Random Walkers and Web Crawlers
Brief Overview: This was put together for a class assignment in Probability Theory 2. We were to discuss random walks and how they relate to the PageRank algorithm.
An overview of the relevant mathematics is given, and a small web crawler is implemented to collect links between wikipedia articles. The links are saved in a SQLite database and used later to construct a graph and rank articles based on centrality.
If you’re interested in the code and results, most of that is at the bottom of the article. We begin with a simple overview of the concepts of graphs, centrality, and random walks.
Page Ranking Overview At it’s core, Google’s PageRank algorithm is an application of fundamental mathematical techniques. It combines techniques from several disparate but related fields: the theory of graphs and random graphs, linear algebra, probability, statistics, and computer science.
The world wide web is an enormous network, the scale of which few human inventions can match. This fundamental fact about the internet plays an important role in understanding the PageRank algorithm. Each web page on the internet can be thought of as a node on a giant graph, where each edge is a link between two web pages: when one page links to another using a hyperlink, that can be thought of as another edge on the graph.
The PageRank algorithm assigns a rank to a webpage based on its “centrality”. In essence, the algorithm returns the likelihood of a user arriving at a given page were they simply making random jumps from one web page to another.
Random Graphs and Centrality
A graph is a pair of sets G = {V, E}, where V is a set of vertices (or nodes) and E is a set of ordered pairs Ei,j = {Vi, Vj} that represent edges connecting those vertices. A random graph is one in which the edges, the nodes, or both are determined probabilistically.
One of the simplest measures of centrality is that of degree centrality. The degree of a node is equal to the number of edges attached to it. On a directed graph, such as the kind we’re concerned with, the degree centrality can be measured in terms of indegree (the number of edges coming into the node) and outdegree (the number of edges coming out of the node). When looking at degree centrality, the nodes with the highest number of edges are the ones that are “most central”.
Another measure of centrality is closeness centrality. We are often concerned with paths on graphs. A path is a sequence {p1, l1, p2, l2, …,pk-1, lk-1, pk} of nodes and edges, where each edge connects the previous and the next node. In examining closeness centrality, we are only concerned with paths that do not have cycles or loops. These are equivalent to self-avoiding walks on a graph. To measure closeness centrality, we examine the average distance from a node to all other nodes on the graph. The nodes with the shortest average distance are the most central.

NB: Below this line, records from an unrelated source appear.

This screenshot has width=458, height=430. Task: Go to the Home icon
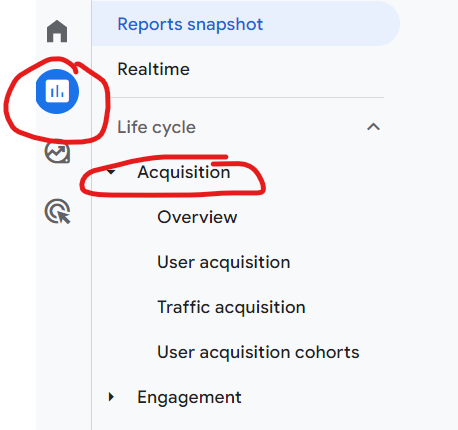click(x=57, y=31)
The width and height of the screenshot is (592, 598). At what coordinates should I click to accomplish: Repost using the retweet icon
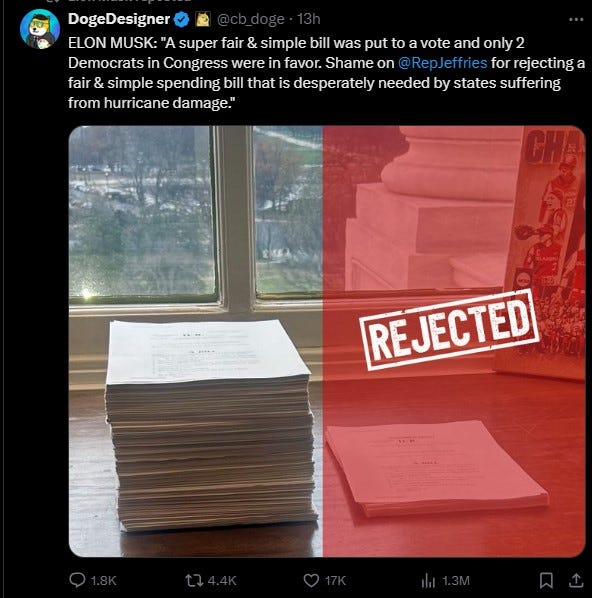pos(193,580)
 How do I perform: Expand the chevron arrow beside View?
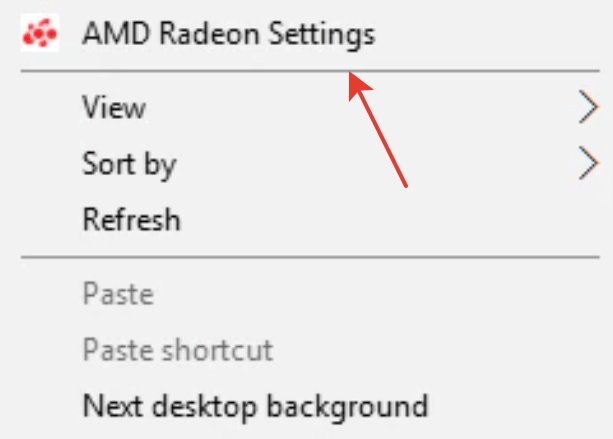coord(588,107)
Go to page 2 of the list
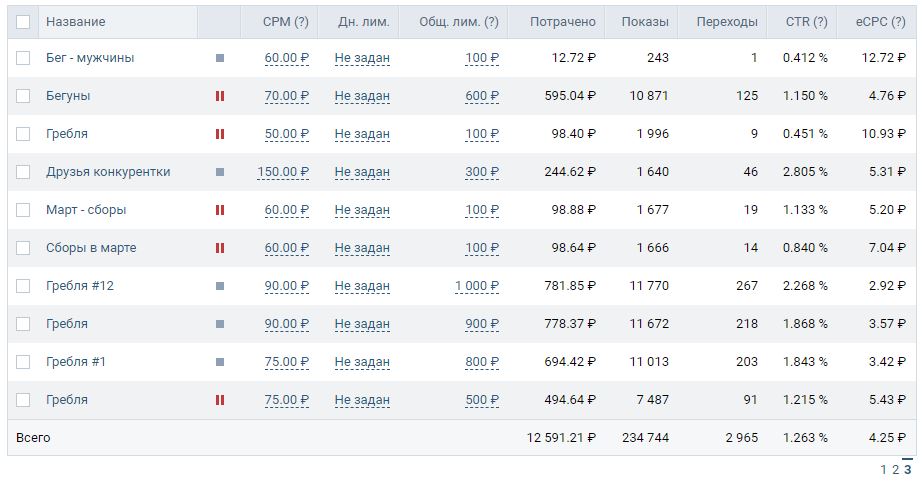This screenshot has width=922, height=483. click(896, 469)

An important measure of centrality for our study of PageRank is eigenvector centrality. Eigenvector centrality utilizes the adjacency matrix of a given network (the n x n matrix with 1s indicating a connection between nodes i and j and 0s indicating no connection). The eigenvector centrality score of a given vertex i is the numerical score at index i of the eigenvector solution to the adjacency matrix.
There exist many other measures of centrality, such as betweenness centrality, harmonic centrality, percolation centrality, and so on.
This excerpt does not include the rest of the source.